# [Your task]
A faithful, complete transcript of the entries below, without pictures, should be returned.

# [Screenshot grounding data]
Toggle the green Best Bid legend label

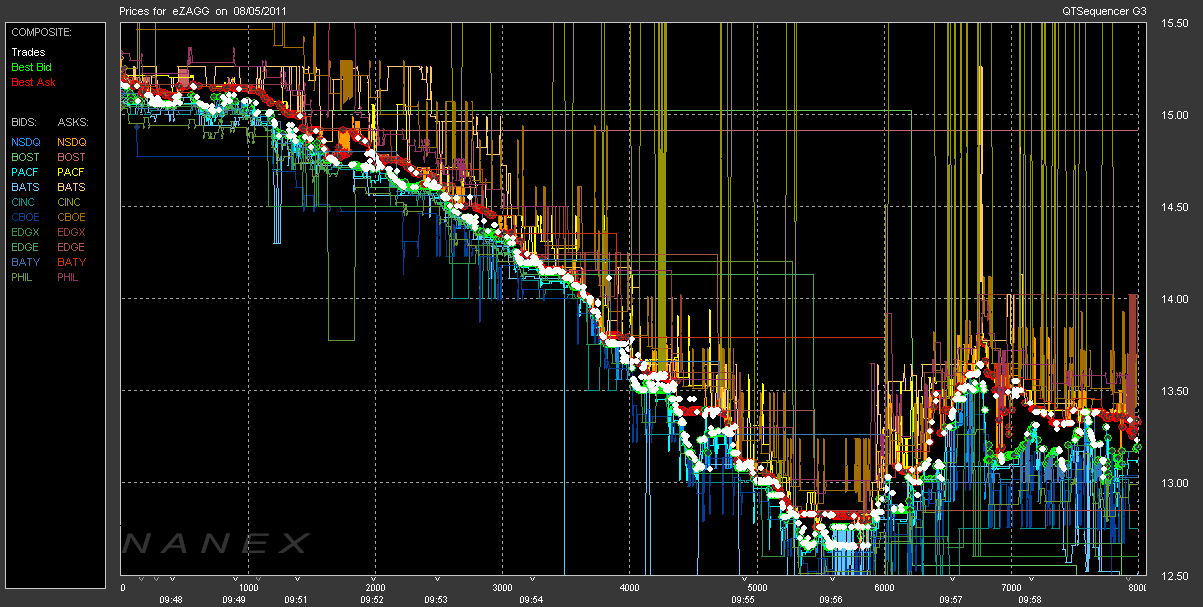[31, 67]
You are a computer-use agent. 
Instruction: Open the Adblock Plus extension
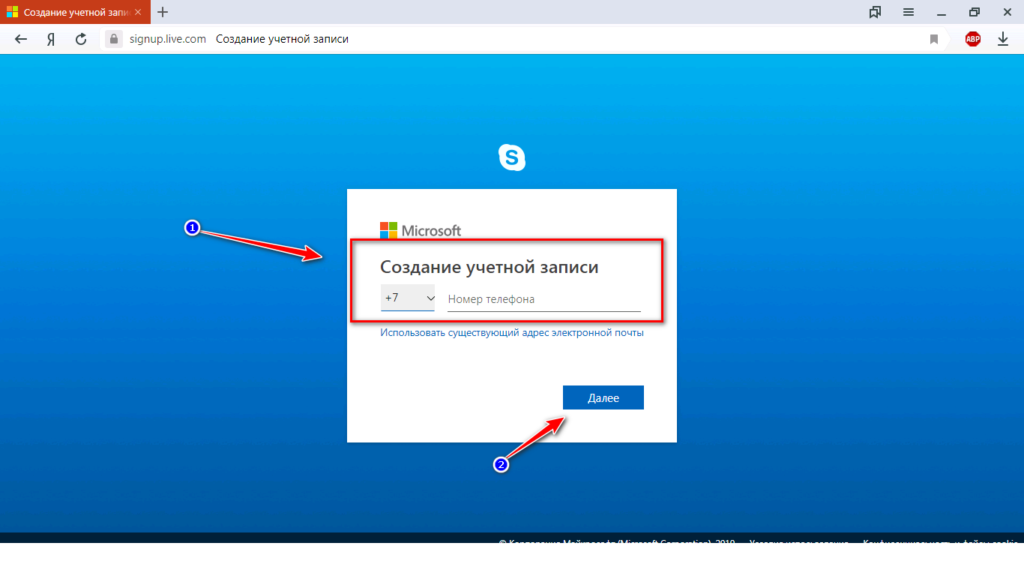[x=972, y=39]
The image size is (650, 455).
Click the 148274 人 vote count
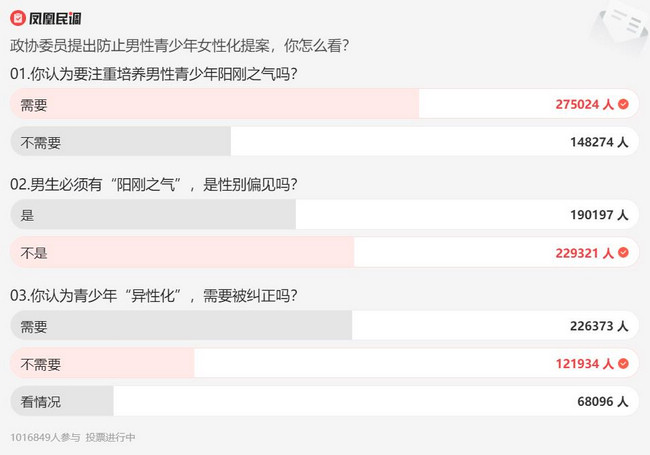coord(599,142)
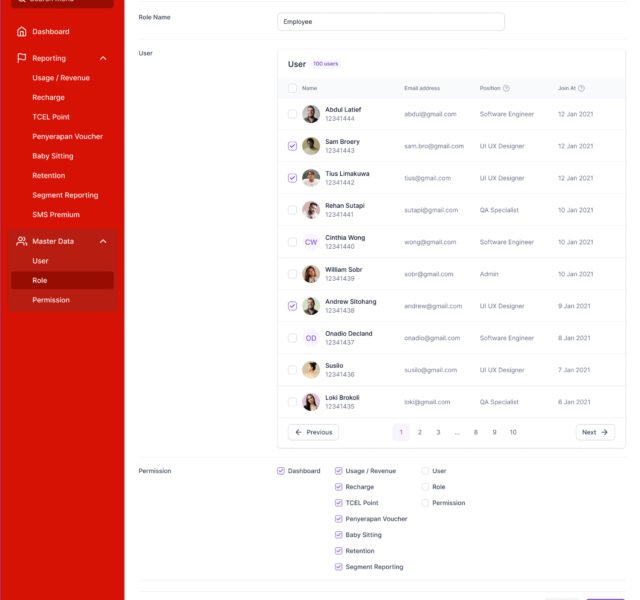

# [Result for this task]
Toggle the green Best Bid legend label

[31, 67]
You are a computer-use agent. 
Instruction: Open the Adblock Plus extension
[x=972, y=39]
The image size is (650, 455).
Click the 148274 人 vote count
coord(599,142)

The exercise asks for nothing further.